Is that what gets a person working again? Hard work? If it were, it would be news to uncountable numbers of people across the globe. Those who have found searching for work harder than any job they've ever had.

Judgment calls like, 'work harder!' can be seductive. They always sound good. They certainly sell books and expert advice. They give the illusion of an answer. And they are tough to argue. Try finding someone who is against hard work. Like the search for a 'Secret' to finding work, a judgment call can feel good. It requires little thinking, because the thinking has already been done. The judgment has already been made. The answer has already been given. So judgment calls do sell books.

The problem is that judgment calls, like 'work harder' and the search for magic secrets stop short of the really valuable questions, the ones that really could make a difference in finding work. Questions like, 'Work harder at what?' Or perhaps the hardest question of all, 'How do I think differently about finding work?"

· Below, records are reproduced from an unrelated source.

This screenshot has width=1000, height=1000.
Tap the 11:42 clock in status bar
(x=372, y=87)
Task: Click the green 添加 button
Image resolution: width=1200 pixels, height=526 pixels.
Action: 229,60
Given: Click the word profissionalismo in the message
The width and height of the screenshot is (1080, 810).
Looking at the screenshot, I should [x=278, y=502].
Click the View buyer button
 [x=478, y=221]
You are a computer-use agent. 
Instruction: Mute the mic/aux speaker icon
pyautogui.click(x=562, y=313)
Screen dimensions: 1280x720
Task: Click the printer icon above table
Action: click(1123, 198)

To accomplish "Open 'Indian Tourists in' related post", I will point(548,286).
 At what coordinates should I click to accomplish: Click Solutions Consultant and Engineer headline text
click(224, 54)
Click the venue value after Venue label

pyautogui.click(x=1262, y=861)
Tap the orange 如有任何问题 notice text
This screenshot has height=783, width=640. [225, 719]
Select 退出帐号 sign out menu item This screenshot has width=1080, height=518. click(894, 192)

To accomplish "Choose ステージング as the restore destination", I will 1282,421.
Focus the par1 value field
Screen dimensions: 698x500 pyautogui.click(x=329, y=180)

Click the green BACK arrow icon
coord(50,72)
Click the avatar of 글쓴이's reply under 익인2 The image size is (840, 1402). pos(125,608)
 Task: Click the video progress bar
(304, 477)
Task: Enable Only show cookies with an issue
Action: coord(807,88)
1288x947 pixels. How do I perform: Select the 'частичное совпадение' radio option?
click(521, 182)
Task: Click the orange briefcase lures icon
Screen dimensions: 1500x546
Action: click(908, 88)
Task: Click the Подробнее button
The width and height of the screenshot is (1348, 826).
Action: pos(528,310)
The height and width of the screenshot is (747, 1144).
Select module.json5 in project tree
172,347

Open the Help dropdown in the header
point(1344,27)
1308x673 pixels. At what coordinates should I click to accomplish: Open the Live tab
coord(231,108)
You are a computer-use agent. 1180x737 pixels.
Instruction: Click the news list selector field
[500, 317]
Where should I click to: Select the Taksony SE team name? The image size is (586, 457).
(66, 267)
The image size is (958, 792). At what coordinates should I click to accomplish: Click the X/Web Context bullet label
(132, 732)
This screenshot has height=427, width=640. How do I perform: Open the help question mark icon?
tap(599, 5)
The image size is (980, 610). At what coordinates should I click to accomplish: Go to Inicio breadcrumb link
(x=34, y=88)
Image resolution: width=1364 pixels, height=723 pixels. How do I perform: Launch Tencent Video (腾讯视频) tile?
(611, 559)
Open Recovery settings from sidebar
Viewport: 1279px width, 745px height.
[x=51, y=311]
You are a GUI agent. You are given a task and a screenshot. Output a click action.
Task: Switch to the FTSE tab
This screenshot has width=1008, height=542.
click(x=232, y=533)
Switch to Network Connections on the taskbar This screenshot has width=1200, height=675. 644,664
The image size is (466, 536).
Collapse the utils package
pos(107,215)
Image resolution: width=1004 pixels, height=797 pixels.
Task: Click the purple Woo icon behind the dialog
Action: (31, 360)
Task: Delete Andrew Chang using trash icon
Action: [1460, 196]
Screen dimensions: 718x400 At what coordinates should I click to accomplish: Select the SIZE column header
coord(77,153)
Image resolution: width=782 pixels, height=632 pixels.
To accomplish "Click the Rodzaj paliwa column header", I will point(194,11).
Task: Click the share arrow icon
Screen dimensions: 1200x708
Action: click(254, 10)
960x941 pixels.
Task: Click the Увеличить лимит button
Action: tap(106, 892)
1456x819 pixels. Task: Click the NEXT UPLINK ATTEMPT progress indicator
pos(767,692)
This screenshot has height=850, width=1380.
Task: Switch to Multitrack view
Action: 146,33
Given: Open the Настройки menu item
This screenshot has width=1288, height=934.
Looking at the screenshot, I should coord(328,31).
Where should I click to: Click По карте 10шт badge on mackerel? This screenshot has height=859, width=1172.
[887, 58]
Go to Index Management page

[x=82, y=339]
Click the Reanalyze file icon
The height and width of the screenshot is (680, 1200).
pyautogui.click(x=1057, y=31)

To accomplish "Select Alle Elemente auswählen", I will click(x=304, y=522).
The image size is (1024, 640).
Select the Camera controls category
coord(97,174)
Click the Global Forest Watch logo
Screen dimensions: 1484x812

The hard work of thinking differently, letting go of a judgment, giving up on an easy answer or following the crowd is the hard work I hear in my correspondence and conversations with readers who have found their own path to work after reading Finding Work When There Are No Jobs.

'Jack' from Seattle writes:

Your 5 main principles all sound easy, but they're not. I really like the first one, 'Tell Your Story.' I get how conversations have to replace resumes. That story about the anorexic kid and doing what mattered. That got me thinking about how I really don't include what matters most about me when I talk about the work I could do. But then, here's what happened. I was answering some questions about how often I've worked with some different groups of people on an application. They wanted me to be brief. Just dates and names. And that's when it came to me -- I was leaving out what mattered! I was leaving out what my working with each of these groups of people could mean to the company offering the job. Now, could the company have figured that out? Yeah. Probably. But why make them do the thinking work. I did it. I added 2 sentences that started out -- 'So what this means to you at XXX Company is ...' And you know what? They actually called me in for an interview! I hadn't had an interview in 6 months. And I got the job. I knew I could if I could just talk to some one. I was ready with my story!

Telling your story is hard work. Because the system of hiring isn't geared to telling a story. It's geared to collecting data. Your story is the round peg trying to be jammed into the square hole of hiring.

'Sarah,' from upstate New York found work using the principle 'Adding Music.' She writes:

At first I thought this adding music thing was just nuts. But the stories were so good, so I kept reading. I wasn't getting help on writing better resumes, but at least it was a break from all that. But then a funny thing happened. I was on an interview, and the guy kept using the phrase, "we need somebody who can light a fire." He kept saying that again and again. It was like his own private little song. So I thought about that adding music thing and I made up a bunch of business cards that looked like a book of matches. I knew the guy would love it. And he did. I used the cards when I went back, gave one to him, and then he asked if I had more so I could give then to the other people I had to interview with. And you know what? I got the job.

What's the 'Secret' here? Hand out business cards that look like books of matches? No! Of course not. That worked one time. For one person. In one situation. And perhaps that gives us our biggest clue yet as to what the real 'Secret' is to finding work.

Maybe there is no secret.

Or, maybe the secret is one that offers up an answer as to why job search is such brutally hard work. Especially when you try and think differently. Because when you do think differently about finding work, you start to come closer and closer to perhaps the most useful 'Secret' of all. A secret you've probably never heard an 'expert' say before. That secret is this:

There is no such thing as one-size-fits-all job search. Every single person's search is different. And finding your own unique path is the hardest work of all.

The 'Secret" isn't just hard work.

The 'Secret' is that everybody's search for work is different.